Ele respira mais pesado.
– Bom, já que você vai morrer mesmo, o que custa eu contar?
– Sim. Conte para mim.
– Mônica. – diz, com a voz mais calma. – Michele, Andressa, Gabriela, Carolina, Teresa, Ludicéia, Serena. – sua voz engrossa na medida em que fala os nomes. – Andréia.
Nesse último nome, sua voz é mais suave. Grossa ainda, como uma voz de homem normalmente é, mas suave e macia. Respiro um pouco mais devagar, libero um pouco da pressão em minhas mãos, que latejam. O chão está frio e molhado.
– Elas... Não, todos eles, todas elas, todas as pessoas, ninguém presta! – ele diz. – Ninguém merece a pessoa que eu sou!
– Tenho certeza de que você é uma pessoa maravilhosa, no fundo. – digo, faço careta e uma lágrima percorre a minha bochecha. – Tenho certeza de que essas mulheres não mereciam você.
O ambiente cheira forte. Várias fragrâncias ao mesmo tempo. Estou com enxaqueca e encharcada de suor.
– Eu sempre fui honesto, eu sempre me entreguei, eu sempre ofereci todo o meu amor. – sua voz é melosa. – E o que ganho em troca?! Todas estas desgraçadas pisam em quem eu sou, várias e várias vezes! Espremem até sair tudo para fora! – sua voz é sofrida.
– Coitadinho... Querido, não fique chateado, você é um amor de pessoa e tem um coração enorme. – digo. – Gostei de você, de verdade. Você é bonito, meigo, afetuoso...

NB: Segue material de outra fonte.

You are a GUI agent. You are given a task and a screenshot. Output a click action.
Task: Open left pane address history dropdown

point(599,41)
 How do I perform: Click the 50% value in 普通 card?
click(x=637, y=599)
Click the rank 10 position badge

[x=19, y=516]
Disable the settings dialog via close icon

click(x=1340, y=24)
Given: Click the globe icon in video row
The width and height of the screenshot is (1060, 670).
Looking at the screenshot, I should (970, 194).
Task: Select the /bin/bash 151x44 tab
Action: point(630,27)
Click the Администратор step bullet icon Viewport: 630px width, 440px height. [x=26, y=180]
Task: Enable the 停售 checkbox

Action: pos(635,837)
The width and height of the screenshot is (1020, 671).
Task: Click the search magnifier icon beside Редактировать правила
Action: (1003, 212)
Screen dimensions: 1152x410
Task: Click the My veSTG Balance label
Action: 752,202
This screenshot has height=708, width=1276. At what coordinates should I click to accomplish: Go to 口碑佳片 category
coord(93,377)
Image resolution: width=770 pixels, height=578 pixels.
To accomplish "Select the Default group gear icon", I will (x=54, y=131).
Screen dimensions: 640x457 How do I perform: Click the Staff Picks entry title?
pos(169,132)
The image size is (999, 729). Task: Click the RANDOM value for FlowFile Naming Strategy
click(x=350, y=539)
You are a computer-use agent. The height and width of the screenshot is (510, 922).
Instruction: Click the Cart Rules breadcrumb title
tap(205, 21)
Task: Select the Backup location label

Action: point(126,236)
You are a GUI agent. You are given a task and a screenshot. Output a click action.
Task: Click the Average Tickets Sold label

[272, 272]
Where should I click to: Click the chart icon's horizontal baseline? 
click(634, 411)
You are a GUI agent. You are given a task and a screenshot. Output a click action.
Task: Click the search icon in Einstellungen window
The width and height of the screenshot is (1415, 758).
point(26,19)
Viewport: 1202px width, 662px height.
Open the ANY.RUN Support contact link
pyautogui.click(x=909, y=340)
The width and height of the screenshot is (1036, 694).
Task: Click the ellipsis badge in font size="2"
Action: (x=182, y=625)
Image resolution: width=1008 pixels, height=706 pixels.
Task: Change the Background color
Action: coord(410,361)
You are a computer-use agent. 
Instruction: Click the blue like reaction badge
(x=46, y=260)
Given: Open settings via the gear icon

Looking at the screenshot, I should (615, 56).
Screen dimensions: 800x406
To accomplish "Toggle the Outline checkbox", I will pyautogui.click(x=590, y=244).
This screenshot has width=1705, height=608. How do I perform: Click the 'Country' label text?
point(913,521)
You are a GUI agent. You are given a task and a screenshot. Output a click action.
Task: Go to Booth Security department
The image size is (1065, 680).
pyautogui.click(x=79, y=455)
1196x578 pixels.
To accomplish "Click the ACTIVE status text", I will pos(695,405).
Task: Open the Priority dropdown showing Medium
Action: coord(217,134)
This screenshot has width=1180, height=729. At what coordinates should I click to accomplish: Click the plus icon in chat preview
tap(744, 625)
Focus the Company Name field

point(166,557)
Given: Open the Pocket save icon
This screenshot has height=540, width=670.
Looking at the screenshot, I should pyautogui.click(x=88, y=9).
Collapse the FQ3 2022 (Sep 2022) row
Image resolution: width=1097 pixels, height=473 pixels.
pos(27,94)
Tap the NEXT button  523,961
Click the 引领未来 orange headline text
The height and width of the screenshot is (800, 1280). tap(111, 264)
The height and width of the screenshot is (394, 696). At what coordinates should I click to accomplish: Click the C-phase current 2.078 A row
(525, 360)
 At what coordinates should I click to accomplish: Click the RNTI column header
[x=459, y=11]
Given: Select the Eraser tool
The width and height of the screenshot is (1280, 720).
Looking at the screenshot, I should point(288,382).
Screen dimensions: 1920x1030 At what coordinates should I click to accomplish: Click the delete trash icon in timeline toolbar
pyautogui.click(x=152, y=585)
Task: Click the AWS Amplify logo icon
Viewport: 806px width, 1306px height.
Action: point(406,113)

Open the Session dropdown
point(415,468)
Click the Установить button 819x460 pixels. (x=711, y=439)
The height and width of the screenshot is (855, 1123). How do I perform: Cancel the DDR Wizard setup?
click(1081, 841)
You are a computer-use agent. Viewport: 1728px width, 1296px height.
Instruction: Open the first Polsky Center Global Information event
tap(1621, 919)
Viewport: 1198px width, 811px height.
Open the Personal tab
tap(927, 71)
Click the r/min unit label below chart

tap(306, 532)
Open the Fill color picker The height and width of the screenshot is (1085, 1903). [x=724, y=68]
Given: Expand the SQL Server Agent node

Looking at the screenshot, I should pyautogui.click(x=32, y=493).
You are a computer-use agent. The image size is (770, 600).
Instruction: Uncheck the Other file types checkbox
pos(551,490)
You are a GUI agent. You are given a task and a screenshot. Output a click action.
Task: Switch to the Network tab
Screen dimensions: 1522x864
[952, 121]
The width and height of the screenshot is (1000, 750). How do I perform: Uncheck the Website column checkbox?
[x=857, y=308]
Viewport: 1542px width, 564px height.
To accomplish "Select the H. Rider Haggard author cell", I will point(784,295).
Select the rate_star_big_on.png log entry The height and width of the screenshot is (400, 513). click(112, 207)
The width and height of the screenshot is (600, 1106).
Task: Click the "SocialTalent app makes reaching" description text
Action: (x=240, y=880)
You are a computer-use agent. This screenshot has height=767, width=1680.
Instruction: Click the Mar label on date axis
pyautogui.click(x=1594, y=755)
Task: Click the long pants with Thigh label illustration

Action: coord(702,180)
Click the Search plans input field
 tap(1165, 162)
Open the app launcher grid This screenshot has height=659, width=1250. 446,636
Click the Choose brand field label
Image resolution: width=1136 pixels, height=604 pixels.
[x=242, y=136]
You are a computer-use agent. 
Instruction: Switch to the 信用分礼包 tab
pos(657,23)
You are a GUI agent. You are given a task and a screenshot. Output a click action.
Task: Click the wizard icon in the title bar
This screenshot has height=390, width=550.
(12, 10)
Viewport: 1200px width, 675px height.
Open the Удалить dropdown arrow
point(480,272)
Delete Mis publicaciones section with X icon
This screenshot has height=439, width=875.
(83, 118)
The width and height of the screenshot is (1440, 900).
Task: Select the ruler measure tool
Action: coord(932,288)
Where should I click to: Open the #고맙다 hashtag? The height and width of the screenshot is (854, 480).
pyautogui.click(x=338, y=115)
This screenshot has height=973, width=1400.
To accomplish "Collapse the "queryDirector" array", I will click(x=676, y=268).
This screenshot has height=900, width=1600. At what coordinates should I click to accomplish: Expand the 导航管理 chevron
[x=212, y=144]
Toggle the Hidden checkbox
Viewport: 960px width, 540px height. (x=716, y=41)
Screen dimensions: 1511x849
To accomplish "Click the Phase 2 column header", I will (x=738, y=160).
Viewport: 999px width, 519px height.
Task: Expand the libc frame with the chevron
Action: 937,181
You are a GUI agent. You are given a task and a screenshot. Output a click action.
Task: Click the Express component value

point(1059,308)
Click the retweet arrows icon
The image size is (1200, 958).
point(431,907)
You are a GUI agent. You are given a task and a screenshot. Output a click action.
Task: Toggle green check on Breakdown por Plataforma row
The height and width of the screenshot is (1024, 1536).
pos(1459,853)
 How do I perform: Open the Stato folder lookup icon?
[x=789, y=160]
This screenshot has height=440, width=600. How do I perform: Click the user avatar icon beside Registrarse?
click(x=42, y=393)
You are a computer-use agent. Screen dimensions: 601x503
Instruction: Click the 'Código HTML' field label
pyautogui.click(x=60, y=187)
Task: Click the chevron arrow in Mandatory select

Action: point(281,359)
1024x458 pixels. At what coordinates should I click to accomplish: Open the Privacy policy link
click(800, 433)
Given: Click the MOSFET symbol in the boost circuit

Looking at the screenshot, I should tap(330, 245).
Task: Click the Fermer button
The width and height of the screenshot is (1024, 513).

Silêncio. Escuto seus suspiros, são como os de uma criança sentida.
– De verdade? – pergunta inocentemente. – Mas eu matei a sua família, pare de me iludir!
– De verdade, meu bem. Você é um amor de pessoa, só que ninguém soube reconhecer as suas qualidades. Na realidade, você é melhor que todas estas filhas das putas.
– Mas, eu amo elas...
– Eu sei, eu sei, e continue assim. Nunca se perde por amar, quem sai perdendo é aquele que não sabe receber o amor.
Ele não diz nada. Escuto seus lamentos, seu choro falhado.
Levanto e me aproximo vagarosamente da porta, mancando por causa da torcida no tornozelo. Abaixo-me e pego a chave, delicadamente. Seu choro aumenta quando ele ouve o barulho da chave raspando no chão. Ele mete um murro contra a porta e eu pulo para trás, sem perder o equilíbrio.
– Você está mentindo! Você não gosta de mim, você é igual a todas elas!
Mete mais murros contra a parede, seu choro é interrompido a cada pancada. Até que ele cessa e ouço a faca cair no chão.
– Moço, você está bem?
Ele demora a responder.
– Mais ou menos. – responde com a voz vulnerável.
– Como vai o seu coração? – pergunto com uma voz acolhedora.
– Mal. Muito mal...
Coloco a chave na fechadura e faço questão de que ele ouça o ruído. Antes de virar o punho, pergunto com a cabeça baixada em direção à fenda na porta.
– Você quer um abraço?
– Sim.
– Bem longo?
– Sim. Longo. Forte.
– Ok, espere um pouquinho aí.
Destranco a porta. Escondo o pedaço de porcelana entre as nádegas e as aperto com força. Puxo a porta devagar e me revelo aos poucos. Ele está cabisbaixo, encostado num canto, e começa a me olhar de cima para baixo. Percorre a minha saia ensanguentada e rasgada, passando pelo restante do meu corpo manchado de sangue. Fita os meus olhos com um olhar úmido, demonstrando uma incrível fraqueza. Caminho um passo por vez, disfarçando o fato de eu estar com as nádegas contraídas, o que não é muito difícil, pois estou mancando. Derrubo a chave no meio do caminho. Assim que o faço, ele fecha os olhos e se joga contra mim.
Ele me abraça forte. Ele chora em meu ombro. Ele balbucia algo.
Passo a mão em sua cabeça. Faço um cafuné com as minhas unhas quebradas. Gentilmente afago as suas costas. Aperto um pouco o abraço, assim que ele faz o mesmo. Seu pranto é descontrolado.
Levo a minha mão até a minha bunda pelada e branca e vermelha.
– Olhe nos meus olhos, Márcio.
Ele se afasta aos poucos, com as mãos descendo até a minha cintura, gentilmente. Sinto arrepios de ojeriza na coluna. E ódio.
– Como é o seu nome, moça? – pergunta-me, olhando nos meus olhos.
– Elisandra. – finjo me importar.
– Desculpa, Elisandra. – seus olhos se enchem de água. – Desculpa por ter te xingado tanto. Você é bonita e legal.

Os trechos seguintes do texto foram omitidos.